Attack Strategy 1: Greedy Rank-Based Matching

Let \(T\) be the set of ciphertext tokens with empirical frequencies \(f_T\). Let \(f_L\) be the reference language distribution (English). The greedy approach:

Sort tokens by \(f_T\) in descending order: \(t_1, t_2, \ldots, t_k\)
Sort letters by \(f_L\) in descending order: \(E, T, A, \ldots\)
Map \(t_i \to \) letter at position \(i\)

This heuristic maximizes positional overlap and typically recovers a significant portion of plaintext.

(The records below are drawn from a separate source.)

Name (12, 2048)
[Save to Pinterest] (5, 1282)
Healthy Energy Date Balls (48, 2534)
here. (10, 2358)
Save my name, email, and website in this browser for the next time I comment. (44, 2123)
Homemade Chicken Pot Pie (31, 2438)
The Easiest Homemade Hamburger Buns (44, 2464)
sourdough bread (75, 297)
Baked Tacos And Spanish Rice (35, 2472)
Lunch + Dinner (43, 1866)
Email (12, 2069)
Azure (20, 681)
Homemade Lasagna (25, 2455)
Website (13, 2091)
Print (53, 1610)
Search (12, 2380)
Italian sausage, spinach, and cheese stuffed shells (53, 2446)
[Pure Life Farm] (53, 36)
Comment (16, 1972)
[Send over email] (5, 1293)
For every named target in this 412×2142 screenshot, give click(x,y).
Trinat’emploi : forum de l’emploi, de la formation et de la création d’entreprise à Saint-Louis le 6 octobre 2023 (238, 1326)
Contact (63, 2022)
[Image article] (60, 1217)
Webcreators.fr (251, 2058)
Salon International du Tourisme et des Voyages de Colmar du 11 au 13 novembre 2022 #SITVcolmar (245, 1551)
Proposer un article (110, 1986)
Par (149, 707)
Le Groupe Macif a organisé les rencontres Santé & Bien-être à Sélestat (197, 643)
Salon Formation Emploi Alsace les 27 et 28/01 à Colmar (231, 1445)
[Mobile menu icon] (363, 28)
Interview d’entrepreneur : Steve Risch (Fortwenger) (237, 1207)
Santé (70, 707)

Attack Strategy 2: Chi-Squared Minimization

A more principled approach scores each candidate letter-token permutation \(\pi: T \to \mathcal{A}\) against the reference profile. Given observed token counts \(O_t\) and mapping \(\pi\), we form letter counts: \[ O_L = \sum_{\pi(t)=L} O_t \] Compare to expected counts \(E_L = N \cdot f_L(L)\) where \(N\) is total token count. The chi-squared distance: \[ \chi^2(\pi) = \sum_{L \in \mathcal{A}} \frac{(O_L - E_L)^2}{E_L} \] We seek \(\hat{\pi} = \arg\min_\pi \chi^2(\pi)\). Since exhaustive search over \(26!\) permutations is infeasible, we use an iterative greedy refinement: start with rank-based assignment, then swap letter-token pairs to reduce \(\chi^2\).

Alternative Attack: Direct Factorization

When RSA parameters are small (e.g., \(n < 10^6\)), an attacker can recover the private key directly by factoring \(n = pq\). If factorization succeeds, compute \(\varphi(n) = (p-1)(q-1)\) and recover: \[ d \equiv e^{-1} \pmod{\varphi(n)} \] This renders frequency analysis unnecessary.

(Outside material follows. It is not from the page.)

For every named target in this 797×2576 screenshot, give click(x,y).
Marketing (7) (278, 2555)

RSA security depends on the computational hardness of integer factorization. For large moduli (\(n > 2^{2048}\)), factorization is computationally infeasible. However, for small moduli, algorithms like:

Trial division: \(O(\sqrt{n})\) complexity, feasible for \(p, q < 1000\)
Pollard's rho: Expected time \(O(\sqrt[4]{n})\)
Quadratic sieve: Subexponential for moderate \(n\)

NIST recommends minimum 2048-bit keys for RSA (FIPS PUB 186-4, SP 800-57 Part 1). The toy parameters used here are intentionally weak for educational demonstration.

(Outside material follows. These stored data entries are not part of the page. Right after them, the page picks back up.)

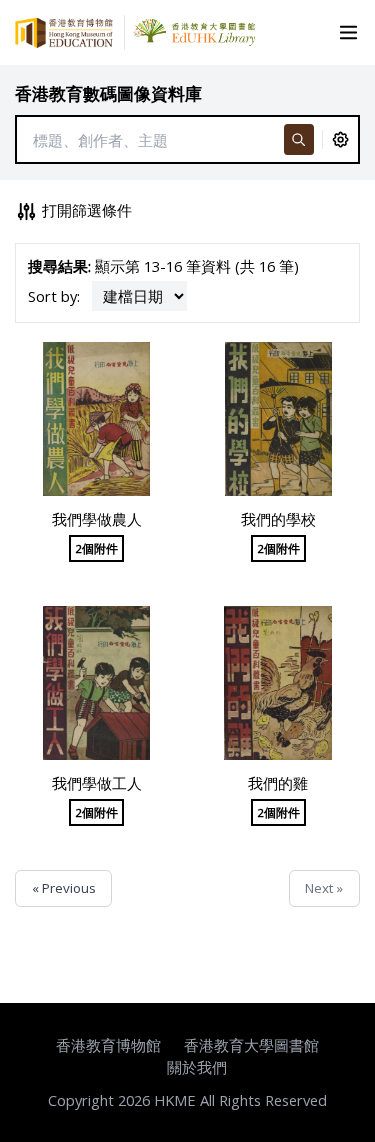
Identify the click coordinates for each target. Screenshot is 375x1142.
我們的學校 (278, 519)
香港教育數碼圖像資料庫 (108, 93)
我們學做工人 (97, 783)
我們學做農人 (97, 519)
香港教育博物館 (108, 1045)
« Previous (64, 888)
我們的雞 (278, 783)
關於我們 (197, 1067)
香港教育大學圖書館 (251, 1045)
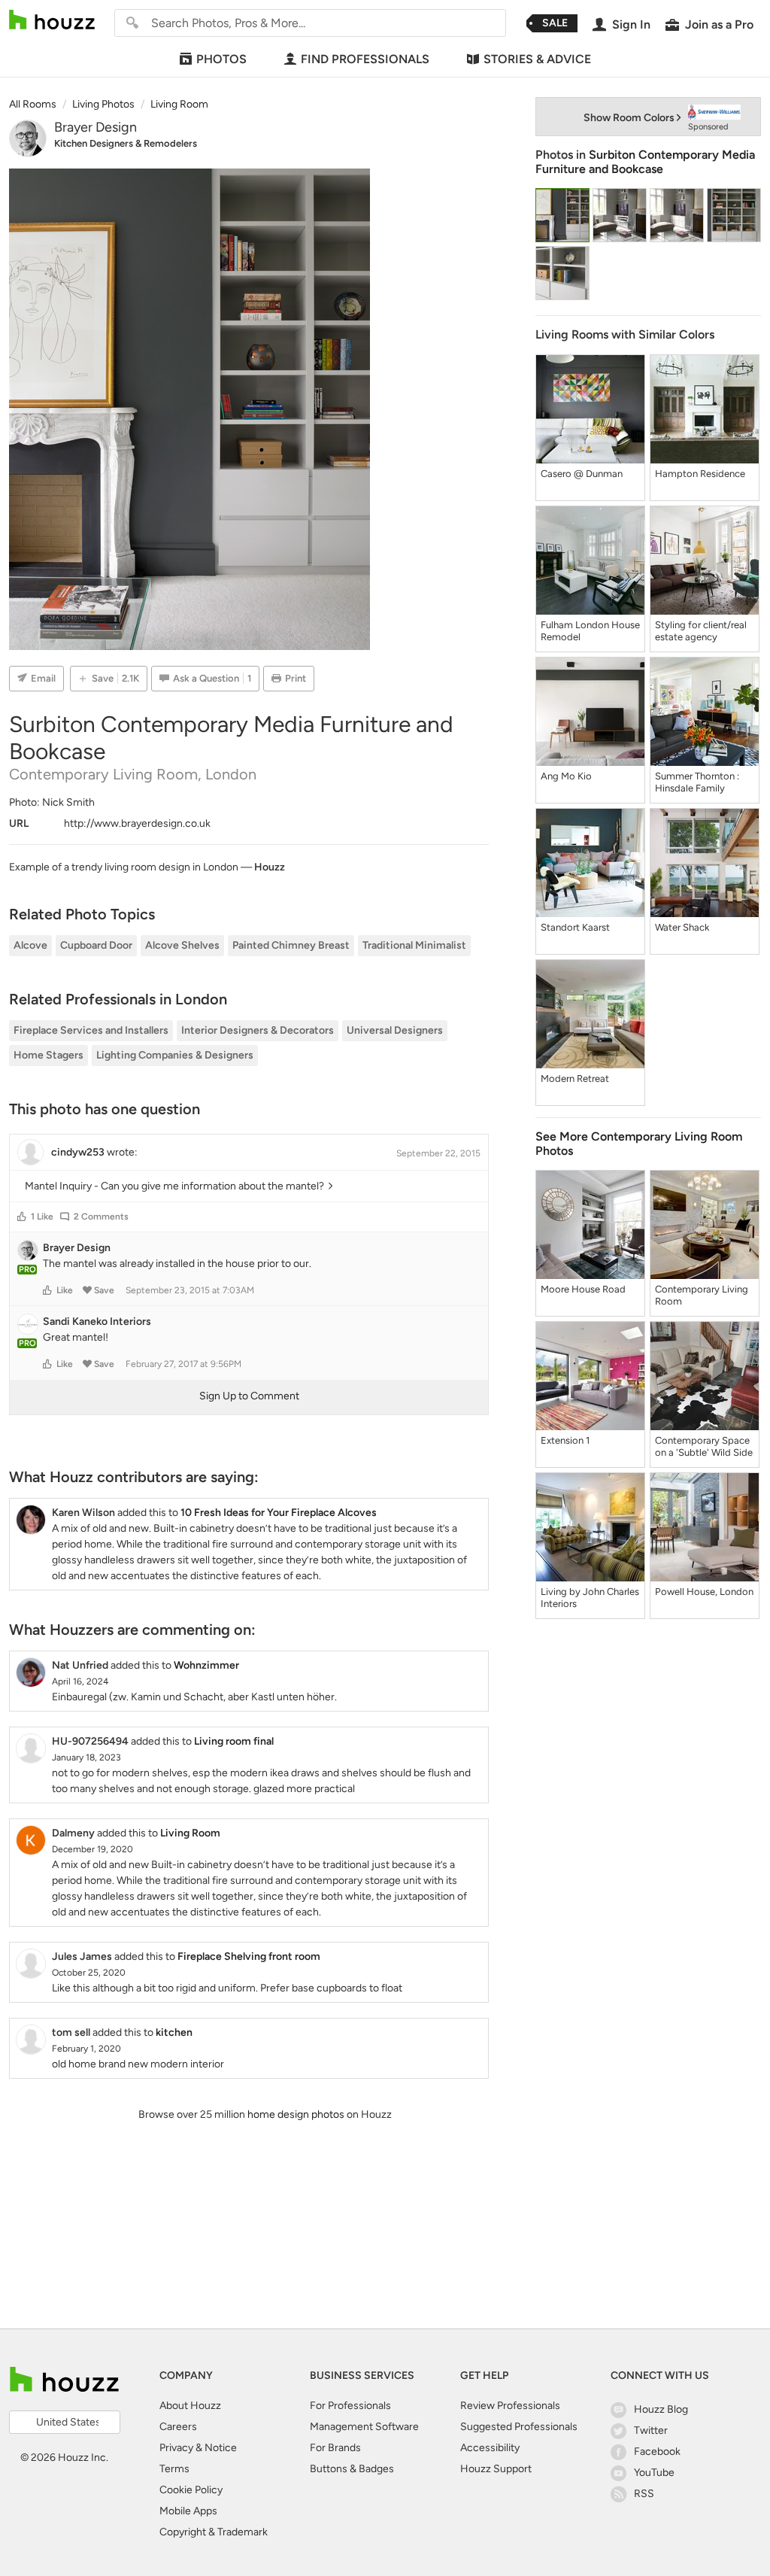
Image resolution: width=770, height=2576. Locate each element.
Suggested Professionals (519, 2426)
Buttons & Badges (352, 2468)
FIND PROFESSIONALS (365, 59)
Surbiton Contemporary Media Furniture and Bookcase (645, 161)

Limitations & Real-World Countermeasures

This per-letter RSA construction is intentionally insecure. Production RSA systems:

Encrypt large message blocks (never individual letters)
Use randomized padding schemes (e.g., OAEP) that destroy statistical structure
Employ key sizes of 2048 bits or larger

With proper implementation, frequency attacks become infeasible. Per-letter RSA behaves like a classical monoalphabetic substitution cipher and serves purely as a pedagogical tool for understanding statistical cryptanalysis.

Further Refinements

Advanced frequency attacks incorporate:

Bigram/trigram analysis: Use two- or three-letter frequency patterns
Dictionary cross-checking: Validate decoded words against language dictionaries
Iterative swap optimization: Refine mappings by local search heuristics

For comprehensive cryptanalysis theory, see Stinson & Paterson (2018) Cryptography: Theory and Practice or Katz & Lindell (2020) Introduction to Modern Cryptography.

Key Insight: Why Frequency Attacks Work

Per-letter RSA creates a deterministic one-to-one mapping from letters to numeric tokens. The ciphertext token histogram mirrors the plaintext letter histogram. By aligning the most frequent token with the most frequent letter (E in English), and continuing this rank-based matching, we recover large portions of the message.

Chi-squared minimization provides a principled optimization criterion that typically outperforms simple rank matching by finding the permutation with minimal statistical distance from the reference language profile.